**Texte présenté:**
'''
Bamako
Centre d’entraînement sportif de Kabala
Premières impressions (dimanche 29 octobre)
En fait, le tournage de Rapt à Bamako est commencé depuis presque un mois. L'équipe est nombreuse, tout le monde se connaît bien déjà, et m'accueille avec amitié.
Enfin je lis le scénario, très proche du roman malgré quelques modifications fidèles à l'esprit du texte, et qui en resserrent le propos. A vrai dire, j'aurais besoin de me rafraîchir la mémoire en ce qui concerne le roman écrit il y environ dix ans maintenant et pas relu !
… Silence, on tourne...
Il faut une longue préparation avant que soient prononcés ces trois mots... Les plans sont courts mais on les refait, une fois, deux fois, cinq fois ...
On voit la perche, le jeune acteur n'est pas passé au bon endroit, c'est mou... c'est bon on redouble !
Passe un nuage, on attend le retour du soleil.
Je découvre la longue patience nécessaire à chaque prise de vue, l'exigence du réalisateur et la minutie de chaque détail.
L'après midi un vent violent se lève, fait claquer bruyamment les plaques ondulées du toit. Il apporte une pluie cinglante. Le tournage est suspendu, on attend, et puis l'équipe se disperse. On ne tournera plus aujourd'hui.
'''
**Exercice A:** Veuillez renvoyer à l'identique le passage du texte présenté qui commence par « Enfin je lis » et se termine par « Silence, on tourne... ».
**Exercice B:** Relevez tous les phénomènes météorologiques mentionnés dans le texte présenté.
Le matériau qui suit provient d'une autre source.

**Extrait de données:**
'''
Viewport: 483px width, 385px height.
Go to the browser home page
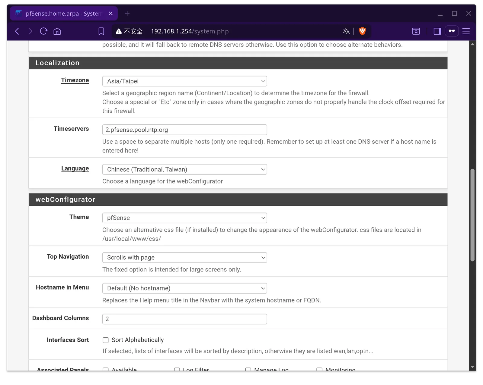[57, 31]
'''
**Bonne réponse A:**
Enfin je lis le scénario, très proche du roman malgré quelques modifications fidèles à l'esprit du texte, et qui en resserrent le propos. A vrai dire, j'aurais besoin de me rafraîchir la mémoire en ce qui concerne le roman écrit il y environ dix ans maintenant et pas relu !
… Silence, on tourne...

**Bonne réponse B:** un nuage, le soleil, un vent violent, une pluie cinglante